§ Activity: When you retype the data, keep every line exactly as it appears.
*** Opening of Records provided ***
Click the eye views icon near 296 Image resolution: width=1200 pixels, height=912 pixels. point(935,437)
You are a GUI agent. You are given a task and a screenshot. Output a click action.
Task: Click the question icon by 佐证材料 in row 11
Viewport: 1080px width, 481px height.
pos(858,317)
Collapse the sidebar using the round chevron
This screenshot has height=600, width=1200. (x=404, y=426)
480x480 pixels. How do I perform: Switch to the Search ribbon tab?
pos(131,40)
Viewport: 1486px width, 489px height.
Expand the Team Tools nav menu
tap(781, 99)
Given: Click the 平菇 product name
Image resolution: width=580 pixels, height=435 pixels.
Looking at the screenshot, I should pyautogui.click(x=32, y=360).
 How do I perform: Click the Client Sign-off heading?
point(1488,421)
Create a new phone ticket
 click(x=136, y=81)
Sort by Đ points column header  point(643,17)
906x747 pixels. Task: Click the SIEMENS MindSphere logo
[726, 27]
*** Close of Records provided ***
§ Finished task:
Click the eye views icon near 296 Image resolution: width=1200 pixels, height=912 pixels. point(935,437)
You are a GUI agent. You are given a task and a screenshot. Output a click action.
Task: Click the question icon by 佐证材料 in row 11
Viewport: 1080px width, 481px height.
pos(858,317)
Collapse the sidebar using the round chevron
This screenshot has height=600, width=1200. (x=404, y=426)
480x480 pixels. How do I perform: Switch to the Search ribbon tab?
pos(131,40)
Viewport: 1486px width, 489px height.
Expand the Team Tools nav menu
tap(781, 99)
Given: Click the 平菇 product name
Image resolution: width=580 pixels, height=435 pixels.
Looking at the screenshot, I should pyautogui.click(x=32, y=360).
 How do I perform: Click the Client Sign-off heading?
point(1488,421)
Create a new phone ticket
 click(x=136, y=81)
Sort by Đ points column header  point(643,17)
906x747 pixels. Task: Click the SIEMENS MindSphere logo
[726, 27]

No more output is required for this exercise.